- [Problem to work on]:
Copy out every line below, starting at the one that contains "The image size is (1400, 813)." and ending at the one that contains "pyautogui.click(x=65, y=885)". Include both of those lines, and reproduce each line without any change.
*****
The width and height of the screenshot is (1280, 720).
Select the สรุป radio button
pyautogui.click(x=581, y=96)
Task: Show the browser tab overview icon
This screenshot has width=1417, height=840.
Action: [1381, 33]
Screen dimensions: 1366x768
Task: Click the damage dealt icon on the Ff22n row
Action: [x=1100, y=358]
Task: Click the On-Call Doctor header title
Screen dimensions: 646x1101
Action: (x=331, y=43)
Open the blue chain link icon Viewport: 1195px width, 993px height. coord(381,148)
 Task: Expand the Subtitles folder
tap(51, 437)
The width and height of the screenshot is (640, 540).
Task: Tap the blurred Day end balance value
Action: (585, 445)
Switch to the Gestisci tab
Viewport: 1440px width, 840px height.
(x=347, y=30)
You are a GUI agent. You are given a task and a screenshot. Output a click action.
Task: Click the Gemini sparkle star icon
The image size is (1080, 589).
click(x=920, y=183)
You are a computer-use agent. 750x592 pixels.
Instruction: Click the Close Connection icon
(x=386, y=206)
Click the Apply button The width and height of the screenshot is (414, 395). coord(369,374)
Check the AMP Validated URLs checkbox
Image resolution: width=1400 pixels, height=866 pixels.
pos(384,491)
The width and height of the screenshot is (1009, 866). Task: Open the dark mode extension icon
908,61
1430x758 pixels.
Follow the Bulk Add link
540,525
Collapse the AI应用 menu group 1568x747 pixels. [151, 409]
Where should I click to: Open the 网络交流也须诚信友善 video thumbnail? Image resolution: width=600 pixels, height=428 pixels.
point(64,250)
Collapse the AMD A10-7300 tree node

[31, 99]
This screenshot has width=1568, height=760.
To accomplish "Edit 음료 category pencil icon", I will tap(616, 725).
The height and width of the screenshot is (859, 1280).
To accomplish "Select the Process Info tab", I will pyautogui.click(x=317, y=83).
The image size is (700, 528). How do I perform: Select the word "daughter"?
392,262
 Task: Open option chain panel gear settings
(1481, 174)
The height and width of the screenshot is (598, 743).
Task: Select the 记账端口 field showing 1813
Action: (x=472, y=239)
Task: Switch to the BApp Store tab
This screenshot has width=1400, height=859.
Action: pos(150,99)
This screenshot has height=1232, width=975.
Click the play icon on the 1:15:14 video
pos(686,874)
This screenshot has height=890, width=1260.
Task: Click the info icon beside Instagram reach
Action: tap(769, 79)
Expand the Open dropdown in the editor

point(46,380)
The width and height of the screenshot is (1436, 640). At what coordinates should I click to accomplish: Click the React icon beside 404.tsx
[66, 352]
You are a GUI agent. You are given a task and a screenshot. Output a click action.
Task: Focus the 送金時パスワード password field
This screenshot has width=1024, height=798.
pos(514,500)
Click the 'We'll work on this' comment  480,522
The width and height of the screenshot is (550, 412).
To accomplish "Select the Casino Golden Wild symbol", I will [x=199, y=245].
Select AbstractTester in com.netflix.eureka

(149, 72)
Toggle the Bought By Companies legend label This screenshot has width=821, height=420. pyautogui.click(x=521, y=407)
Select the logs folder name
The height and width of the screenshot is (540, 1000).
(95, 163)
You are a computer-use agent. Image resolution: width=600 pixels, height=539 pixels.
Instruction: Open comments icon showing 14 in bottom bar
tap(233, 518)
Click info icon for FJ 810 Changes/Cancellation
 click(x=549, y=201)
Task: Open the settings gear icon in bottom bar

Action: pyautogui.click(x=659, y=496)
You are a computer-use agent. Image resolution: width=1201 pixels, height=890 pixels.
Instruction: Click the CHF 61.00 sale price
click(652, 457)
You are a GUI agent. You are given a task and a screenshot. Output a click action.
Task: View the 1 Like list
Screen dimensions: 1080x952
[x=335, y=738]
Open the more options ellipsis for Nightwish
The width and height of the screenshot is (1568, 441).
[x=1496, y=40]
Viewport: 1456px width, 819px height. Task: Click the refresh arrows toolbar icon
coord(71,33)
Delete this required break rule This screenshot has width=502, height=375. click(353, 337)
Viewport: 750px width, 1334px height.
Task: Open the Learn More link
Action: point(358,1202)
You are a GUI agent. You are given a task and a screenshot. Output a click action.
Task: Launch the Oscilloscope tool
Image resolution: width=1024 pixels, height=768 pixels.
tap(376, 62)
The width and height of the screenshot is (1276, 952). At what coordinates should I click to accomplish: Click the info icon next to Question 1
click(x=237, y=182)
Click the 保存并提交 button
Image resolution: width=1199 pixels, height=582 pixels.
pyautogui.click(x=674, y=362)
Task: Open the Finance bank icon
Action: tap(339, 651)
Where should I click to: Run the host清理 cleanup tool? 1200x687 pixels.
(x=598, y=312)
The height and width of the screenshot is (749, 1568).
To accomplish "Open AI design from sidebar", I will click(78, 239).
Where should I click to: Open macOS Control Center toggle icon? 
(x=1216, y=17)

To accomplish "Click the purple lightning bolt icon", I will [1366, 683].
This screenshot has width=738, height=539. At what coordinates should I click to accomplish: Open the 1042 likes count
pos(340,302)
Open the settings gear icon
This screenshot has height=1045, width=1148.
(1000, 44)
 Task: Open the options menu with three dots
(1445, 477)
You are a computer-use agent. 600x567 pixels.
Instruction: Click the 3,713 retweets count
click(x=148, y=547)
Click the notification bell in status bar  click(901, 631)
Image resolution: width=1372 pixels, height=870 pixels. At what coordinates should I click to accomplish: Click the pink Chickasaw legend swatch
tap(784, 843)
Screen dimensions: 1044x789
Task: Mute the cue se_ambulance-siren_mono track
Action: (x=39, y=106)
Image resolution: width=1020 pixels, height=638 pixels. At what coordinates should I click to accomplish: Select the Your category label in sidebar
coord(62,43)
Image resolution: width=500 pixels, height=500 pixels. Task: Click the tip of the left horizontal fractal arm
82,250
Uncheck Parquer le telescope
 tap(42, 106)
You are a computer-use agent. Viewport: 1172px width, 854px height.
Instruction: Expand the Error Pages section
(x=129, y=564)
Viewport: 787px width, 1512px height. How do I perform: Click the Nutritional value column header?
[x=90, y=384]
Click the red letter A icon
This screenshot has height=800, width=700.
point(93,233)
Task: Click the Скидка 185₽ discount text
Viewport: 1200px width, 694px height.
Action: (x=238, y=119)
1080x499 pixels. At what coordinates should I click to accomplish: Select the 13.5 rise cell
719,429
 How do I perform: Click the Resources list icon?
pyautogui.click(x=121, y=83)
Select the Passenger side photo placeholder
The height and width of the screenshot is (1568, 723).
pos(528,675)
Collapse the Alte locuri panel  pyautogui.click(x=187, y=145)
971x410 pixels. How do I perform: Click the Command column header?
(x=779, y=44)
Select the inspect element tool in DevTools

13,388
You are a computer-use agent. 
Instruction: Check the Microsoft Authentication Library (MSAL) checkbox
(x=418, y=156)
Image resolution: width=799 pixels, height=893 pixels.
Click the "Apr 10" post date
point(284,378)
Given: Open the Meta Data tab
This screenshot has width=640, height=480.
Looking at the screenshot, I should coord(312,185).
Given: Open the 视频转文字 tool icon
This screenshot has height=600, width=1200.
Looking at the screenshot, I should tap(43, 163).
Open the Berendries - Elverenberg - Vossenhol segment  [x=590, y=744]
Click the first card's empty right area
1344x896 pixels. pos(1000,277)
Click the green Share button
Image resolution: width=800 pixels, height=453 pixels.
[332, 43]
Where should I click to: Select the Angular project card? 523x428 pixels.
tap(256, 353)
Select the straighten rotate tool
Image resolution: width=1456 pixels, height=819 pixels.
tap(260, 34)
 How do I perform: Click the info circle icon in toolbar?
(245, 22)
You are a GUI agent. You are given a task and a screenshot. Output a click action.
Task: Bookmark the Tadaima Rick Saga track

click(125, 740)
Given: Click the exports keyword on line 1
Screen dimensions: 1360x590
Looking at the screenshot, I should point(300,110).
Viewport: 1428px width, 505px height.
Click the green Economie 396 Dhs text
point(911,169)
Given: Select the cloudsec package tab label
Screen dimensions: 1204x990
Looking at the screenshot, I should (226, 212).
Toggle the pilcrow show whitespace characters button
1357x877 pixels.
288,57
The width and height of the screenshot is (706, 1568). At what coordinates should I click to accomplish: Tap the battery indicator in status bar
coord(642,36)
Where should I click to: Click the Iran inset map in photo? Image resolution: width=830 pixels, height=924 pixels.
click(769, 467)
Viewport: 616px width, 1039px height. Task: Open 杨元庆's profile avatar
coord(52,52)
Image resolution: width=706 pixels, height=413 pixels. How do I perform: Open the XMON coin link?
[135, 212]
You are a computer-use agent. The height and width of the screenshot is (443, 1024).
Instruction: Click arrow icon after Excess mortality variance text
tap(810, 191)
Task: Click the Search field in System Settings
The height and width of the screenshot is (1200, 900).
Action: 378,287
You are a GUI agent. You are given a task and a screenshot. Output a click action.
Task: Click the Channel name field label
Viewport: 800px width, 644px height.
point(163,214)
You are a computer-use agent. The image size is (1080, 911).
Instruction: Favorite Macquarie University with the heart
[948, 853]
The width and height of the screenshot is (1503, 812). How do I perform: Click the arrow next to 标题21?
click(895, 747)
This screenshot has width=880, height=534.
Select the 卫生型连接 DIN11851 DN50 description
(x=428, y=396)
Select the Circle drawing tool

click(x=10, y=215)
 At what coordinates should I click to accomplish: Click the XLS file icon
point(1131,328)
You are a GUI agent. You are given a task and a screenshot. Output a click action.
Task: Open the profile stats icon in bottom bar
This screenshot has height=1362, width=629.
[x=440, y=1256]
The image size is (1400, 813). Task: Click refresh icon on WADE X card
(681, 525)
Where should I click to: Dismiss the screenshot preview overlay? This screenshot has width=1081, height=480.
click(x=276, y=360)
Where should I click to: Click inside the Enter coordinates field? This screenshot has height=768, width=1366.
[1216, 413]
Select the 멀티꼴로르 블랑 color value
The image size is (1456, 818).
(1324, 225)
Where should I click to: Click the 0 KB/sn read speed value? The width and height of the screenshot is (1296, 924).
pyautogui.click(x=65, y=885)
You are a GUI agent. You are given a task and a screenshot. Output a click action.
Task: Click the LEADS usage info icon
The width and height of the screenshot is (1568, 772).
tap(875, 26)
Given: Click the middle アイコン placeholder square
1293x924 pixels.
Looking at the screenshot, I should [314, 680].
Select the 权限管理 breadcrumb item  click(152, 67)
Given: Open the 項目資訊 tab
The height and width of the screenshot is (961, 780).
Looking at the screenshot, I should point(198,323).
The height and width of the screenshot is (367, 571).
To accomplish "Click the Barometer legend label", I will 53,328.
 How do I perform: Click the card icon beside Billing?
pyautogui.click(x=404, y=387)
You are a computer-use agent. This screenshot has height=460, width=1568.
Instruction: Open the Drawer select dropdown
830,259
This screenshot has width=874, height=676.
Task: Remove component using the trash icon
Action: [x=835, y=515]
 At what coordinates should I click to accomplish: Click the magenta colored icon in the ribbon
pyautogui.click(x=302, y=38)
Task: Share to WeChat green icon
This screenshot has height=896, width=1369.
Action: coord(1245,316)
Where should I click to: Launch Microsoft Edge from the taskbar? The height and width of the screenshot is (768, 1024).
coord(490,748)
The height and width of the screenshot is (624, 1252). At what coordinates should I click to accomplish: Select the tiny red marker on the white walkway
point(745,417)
*****
- [Reply to the exercise]:
The image size is (1400, 813). Task: Click refresh icon on WADE X card
(681, 525)
Where should I click to: Dismiss the screenshot preview overlay? This screenshot has width=1081, height=480.
click(x=276, y=360)
Where should I click to: Click inside the Enter coordinates field? This screenshot has height=768, width=1366.
[1216, 413]
Select the 멀티꼴로르 블랑 color value
The image size is (1456, 818).
(1324, 225)
Where should I click to: Click the 0 KB/sn read speed value? The width and height of the screenshot is (1296, 924).
pyautogui.click(x=65, y=885)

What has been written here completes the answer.